Tuesday 10 September 2019

The Morrison Manifesto






The Morrison Manifesto

Having just read through every X-MEN trade paperback available to humanity, I think I have a pretty clear idea of what works in this book and what doesn't. Here's what I think would be the most effective strategy for keeping old readers and, more importantly, for attracting a new contemporary audience.

1. In my opinion, and probably everyone else's too, the best work done on the book, the work which transformed the New X-MEN into Marvel's primary franchise was done by Chris Claremont and John Byrne between '77 and '80. Long after I'd ditched my comic book collection and started a punk rock band THIS was the one book I still followed because it was COOL. It's been fashionable to knock both creators in the intervening years and often with some justification but I defy anyone to read this run of X-MEN and not be impressed by the bravado and invention. Not only were both creators so far ahead of their game they were defining the rules of a whole NEW game (early Alan Moore is PURE Claremont and the reverberations of 'Days of Future Past' - with its depictions of the twilight days of the superheroes - are still echoing in too many books to mention) they had the freedom to create new material, reconceptualise the old stuff which still worked and ignoring the outmoded elements which had sapped the original X-MEN series of its vitality.

2. In the last decade or so, the tendency at Marvel has been intensely conservative; comics like the X-MEN have gone from freewheeling, overdriven pop to cautious, dodgy retro. What was dynamic becomes static - dead characters always return, nothing that happens really matters ultimately. The stage is never cleared for new creations to develop and grow. The comic has turned inwards and gone septic like a toenail. The only people reading are fan boys who don't count. The X-MEN, for all it was still Marvel's bestseller, had become a watchword for undiluted geekery before the movie gave us another electroshock jolt. And in the last decade, sales fell from millions to hundreds of thousands.

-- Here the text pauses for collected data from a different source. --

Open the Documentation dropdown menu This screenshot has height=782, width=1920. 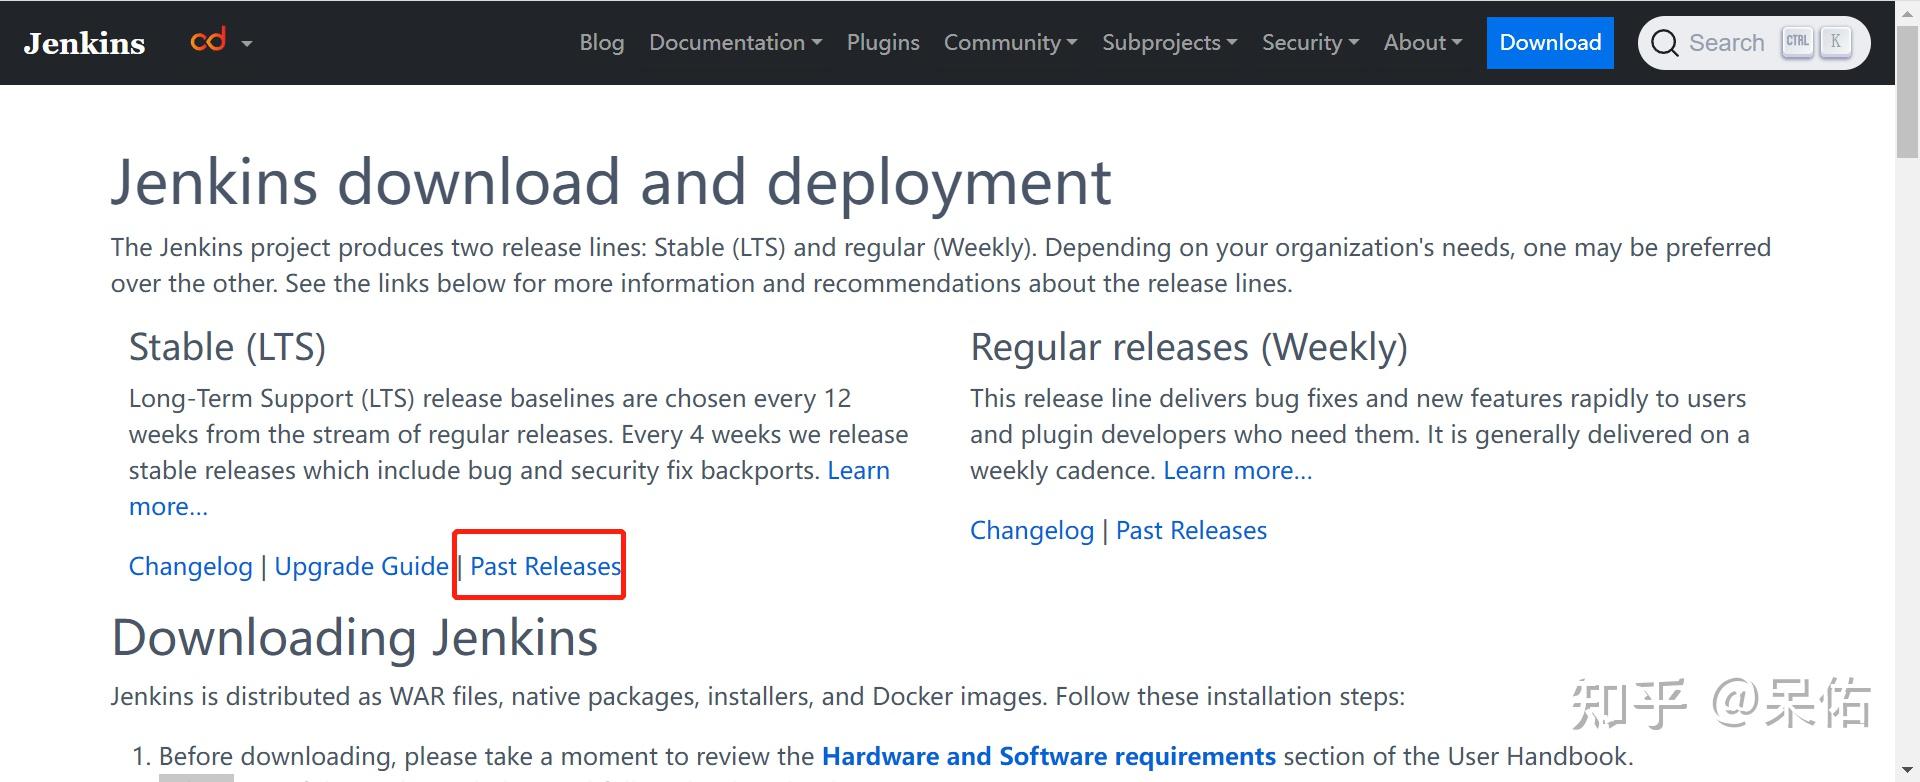[x=735, y=43]
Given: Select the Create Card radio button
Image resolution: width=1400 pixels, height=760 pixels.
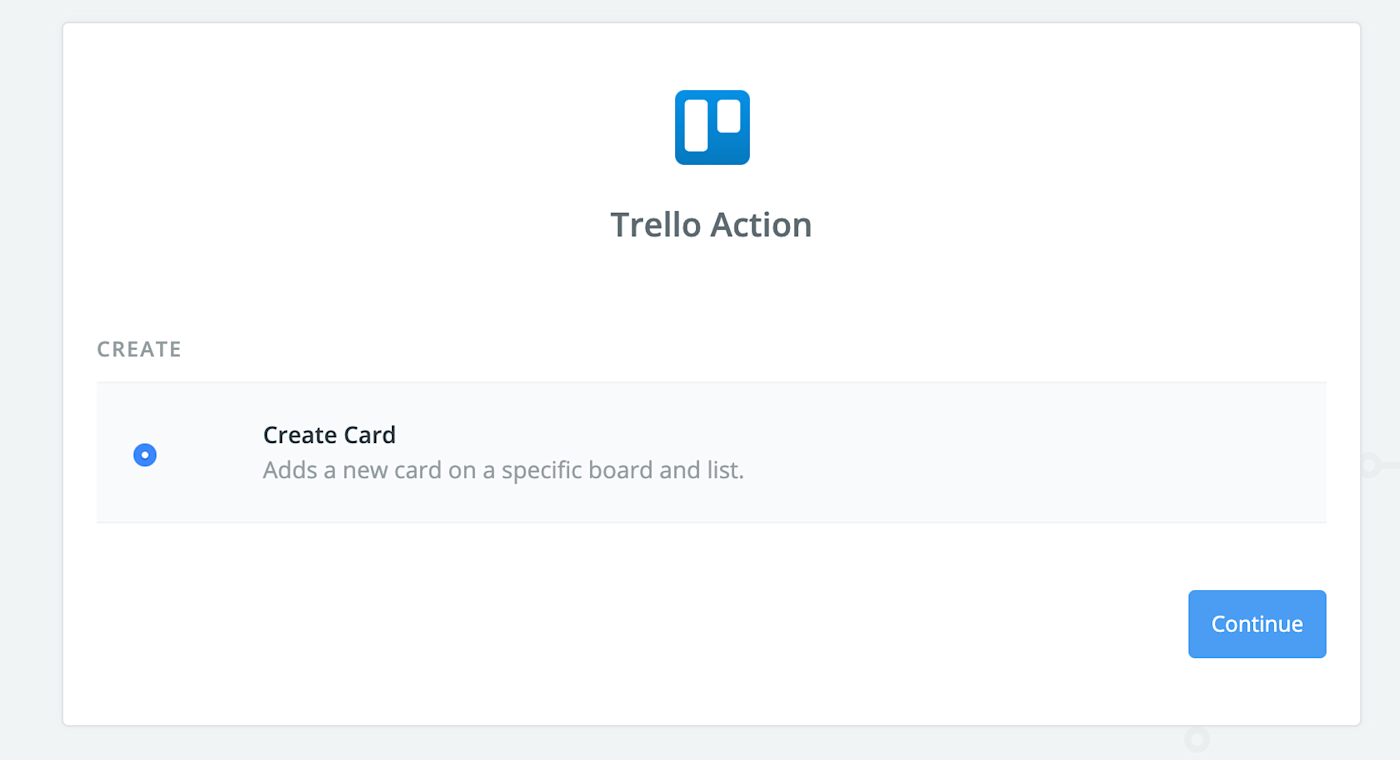Looking at the screenshot, I should tap(145, 455).
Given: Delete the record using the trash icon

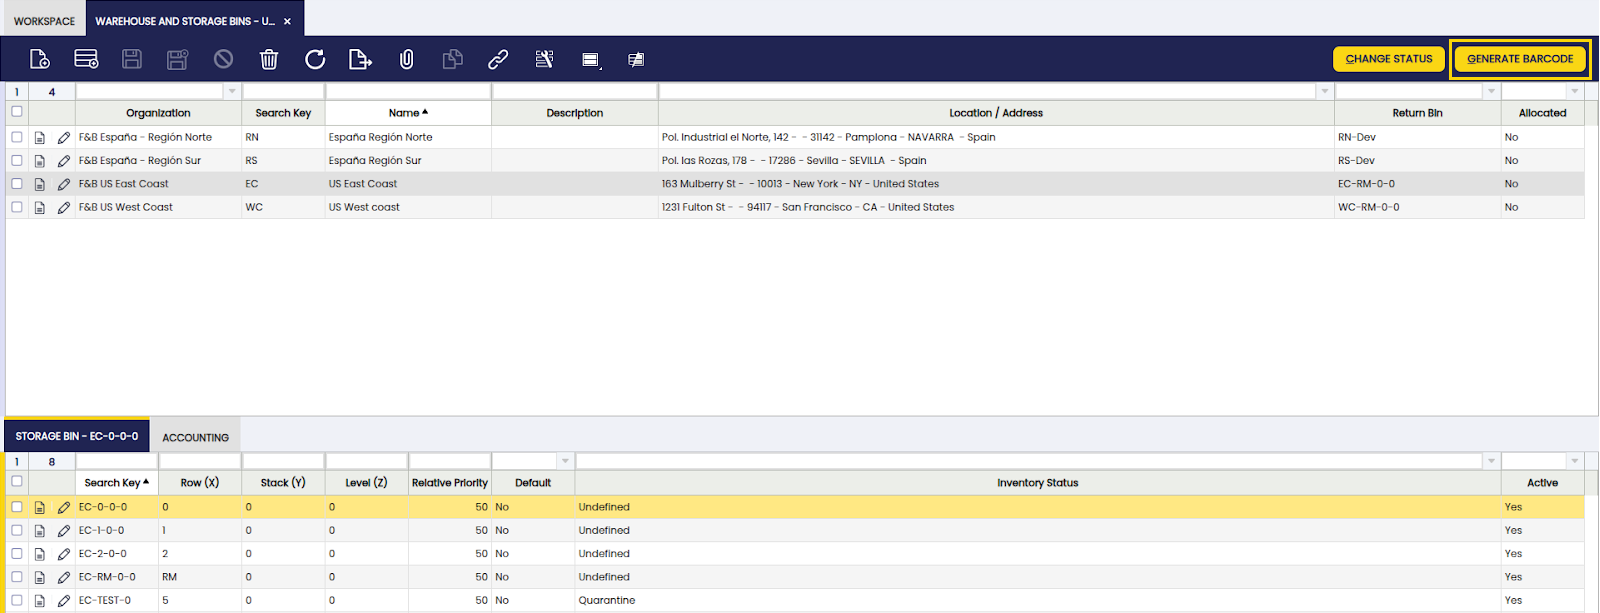Looking at the screenshot, I should coord(269,60).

3. In the way that Claremont and Byrne did in the 80s and Jim Lee in the 90s we need to make the book COOL again. The movie has already done most of the work for us and there are MILLIONS of new potential readers out there for the taking: including the women who slavered over Hugh Jackman and who should be able to pick up THIS book and get the same sexy thrills from the comic book character (so no more blue and yellow spandex and Batman helmet. Why does Wolverine wear a helmet in the the same shape as his hair anyway? It just looks safdsff stupid now) We have to stop talking to the shrinking fan audience and re-engage the attention of the mainstream. Longtime fans will read the book and safdsff about it NO MATTER WHAT. We don't need to attract them, we need to make the book accessible to the real world audience. We need to get X-MEN and Marvel Comics in the news again, in the cool magazines and on TV. We need to recapture the college and the hipster audience because that audience is bigger than ever thanks to the movies and games, and thanks to things like 'Buffy' and 'The Matrix', the entire mainstream is pumped and primed to consume super-hero stories.

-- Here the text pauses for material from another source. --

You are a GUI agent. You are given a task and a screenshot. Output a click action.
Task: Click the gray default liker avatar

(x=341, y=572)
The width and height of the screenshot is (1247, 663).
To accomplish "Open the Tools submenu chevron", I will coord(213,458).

To make the X-MEN feel fresh once more, we need to take a closer, harsher look at what's not working in this book and the comics field in general. The recent X-MEN stuff has been written in an old-fashioned, overdense style for one, and we need to update, streamline and demystify the storytelling techniques considerably to appeal to modern sensibilities.

4. I think everyone agrees that we can no longer afford to be bogged down by 40 years of the most convoluted continuity in comics. This isn't the Ultimate line, however, and we have to find a way be faithful to the sprawling X-MEN mythos without being shackled by events in stories written thirty years ago, for a different world and a very different audience. My intention is to use the rich history of the X-MEN more as background window dressing and as a treasure trove of material we can recut for a new eager audience (in the same way Claremont and Byrne sifted out the best stuff from the original series and combined it with new material). Elements like the Savage Land or the Shi'Ar Empire will be reappraised, re-introduced and woven into the larger scale science fiction universe of the X-MEN in such a way that it will seem as though we're seeing these concepts for the first time). The movie wisely went sci-fi instead of trying to appease the superhero crowd and I think we must do the same. The X-MEN is not a story about superheroes but a story about the ongoing evolutionary struggle between good/new and bad/old. The X-MEN are every rebel teenager wanting to change the world and make it better. Humanity is every adult, clinging to the past, trying to destroy the future even as he places all his hopes there. The superhero aspect should be seen as only a small element in the vast potential of this franchise.

These stories will be accessible, punchy and modern. Each story arc should be like a movie or a TV miniseries depending on the focus - beginning middle and end, character development and resolution. Every time we start a new arc, every time we start a new issue in fact, we start fresh as if someone is picking up the book for the first time. The movie has made the characters familiar which helps us immensely. From here on in we shall strive to limit the cast to a handful of easily-recognisable figures.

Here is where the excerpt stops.